## TASK GOAL
Output every line below exactly.

===== ENTRIES SHOWN =====

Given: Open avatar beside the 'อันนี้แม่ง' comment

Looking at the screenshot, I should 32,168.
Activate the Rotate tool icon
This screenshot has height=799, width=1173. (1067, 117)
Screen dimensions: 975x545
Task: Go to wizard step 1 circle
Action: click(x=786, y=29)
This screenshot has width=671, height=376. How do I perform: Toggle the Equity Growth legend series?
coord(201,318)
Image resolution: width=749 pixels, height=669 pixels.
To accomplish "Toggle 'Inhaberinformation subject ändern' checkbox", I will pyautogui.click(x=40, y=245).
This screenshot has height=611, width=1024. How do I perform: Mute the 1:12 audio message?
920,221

=====

## THE COMPLETED TASK
Given: Open avatar beside the 'อันนี้แม่ง' comment

Looking at the screenshot, I should 32,168.
Activate the Rotate tool icon
This screenshot has height=799, width=1173. (1067, 117)
Screen dimensions: 975x545
Task: Go to wizard step 1 circle
Action: click(x=786, y=29)
This screenshot has width=671, height=376. How do I perform: Toggle the Equity Growth legend series?
coord(201,318)
Image resolution: width=749 pixels, height=669 pixels.
To accomplish "Toggle 'Inhaberinformation subject ändern' checkbox", I will pyautogui.click(x=40, y=245).
This screenshot has height=611, width=1024. How do I perform: Mute the 1:12 audio message?
920,221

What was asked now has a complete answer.